This is the 15th in a series of posts on the Hasselblad X2D 100C camera and the XCD lenses. You will be able to find all the posts in this series by looking at the righthand column on this page and finding the Category “X2D”.
I decided to take a look at the distortion of the Hasselblad XCD 38 mm f/2.5 on the X2D. This being a thoroughly modern lens on an equally-modern camera, there are two kinds of distortion to consider. The first is the distortion the lens produces on the sensor, and the second is what you see after the distortion has been corrected automagically in your raw developer.
“Wait a minute!” I hear you saying, “If the distortion is corrected without my doing anything, how can we look at what it was before it was corrected?”
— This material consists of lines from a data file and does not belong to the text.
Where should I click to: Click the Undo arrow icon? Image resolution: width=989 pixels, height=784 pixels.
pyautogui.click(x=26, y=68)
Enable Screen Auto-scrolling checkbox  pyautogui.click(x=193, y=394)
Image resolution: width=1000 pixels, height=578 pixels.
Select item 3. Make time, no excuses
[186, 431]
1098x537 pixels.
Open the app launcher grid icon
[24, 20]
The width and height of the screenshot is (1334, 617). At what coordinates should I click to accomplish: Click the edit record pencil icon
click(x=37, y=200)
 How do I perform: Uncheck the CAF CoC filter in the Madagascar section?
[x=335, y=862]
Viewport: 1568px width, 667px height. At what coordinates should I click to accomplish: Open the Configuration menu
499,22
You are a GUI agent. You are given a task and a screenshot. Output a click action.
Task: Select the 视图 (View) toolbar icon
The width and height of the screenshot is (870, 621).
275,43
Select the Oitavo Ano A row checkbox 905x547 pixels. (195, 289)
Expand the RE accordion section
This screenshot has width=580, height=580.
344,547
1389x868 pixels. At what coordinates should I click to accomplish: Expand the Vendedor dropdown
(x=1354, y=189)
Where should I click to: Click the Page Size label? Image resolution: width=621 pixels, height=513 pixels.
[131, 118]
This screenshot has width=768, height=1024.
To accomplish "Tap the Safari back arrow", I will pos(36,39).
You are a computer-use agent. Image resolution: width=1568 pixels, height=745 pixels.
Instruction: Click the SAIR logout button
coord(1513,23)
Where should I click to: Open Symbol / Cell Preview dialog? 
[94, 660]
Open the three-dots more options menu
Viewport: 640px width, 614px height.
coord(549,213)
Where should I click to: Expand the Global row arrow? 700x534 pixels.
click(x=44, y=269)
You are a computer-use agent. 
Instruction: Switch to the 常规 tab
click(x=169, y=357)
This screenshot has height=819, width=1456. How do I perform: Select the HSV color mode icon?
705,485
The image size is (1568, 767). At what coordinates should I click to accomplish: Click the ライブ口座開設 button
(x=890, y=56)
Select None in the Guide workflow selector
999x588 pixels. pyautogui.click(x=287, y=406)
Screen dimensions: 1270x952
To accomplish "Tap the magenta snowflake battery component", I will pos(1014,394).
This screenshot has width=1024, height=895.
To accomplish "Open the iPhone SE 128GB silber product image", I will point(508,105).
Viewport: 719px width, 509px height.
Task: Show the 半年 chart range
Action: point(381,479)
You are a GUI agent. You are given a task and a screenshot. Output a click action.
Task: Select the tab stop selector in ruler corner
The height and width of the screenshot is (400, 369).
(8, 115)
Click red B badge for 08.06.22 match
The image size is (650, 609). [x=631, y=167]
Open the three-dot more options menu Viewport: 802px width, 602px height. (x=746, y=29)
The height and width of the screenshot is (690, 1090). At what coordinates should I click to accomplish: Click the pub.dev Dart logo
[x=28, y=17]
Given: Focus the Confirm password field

The camera does not actually correct the distortion. It merely puts instructions in the metadata that tell the raw developer to correct the distortion. Some raw developers, like Lightroom (Lr) and Adobe Camera Raw, look at the metadata and silently perform the corrections. Then you never see what the lens is actually doing. But some raw developers either ignore the correction instructions entirely or allow the user to defeat them. I used RawDigger to evade the corrections — which Lightroom may or may not be performing for a lens this new.
There is a tiny bit of pin cushion distortion.
Developed in Lightroom:
I looks like Lr isn’t performing any distortion corrections. But this lens really doesn’t need any such corrections, unless you’re fanatical about distortion.
I am surprised that this lens is so good uncorrected. Hasselblad was one of the first companies to embrace designing lenses to be smaller and simpler because they were meant to be used with software correction.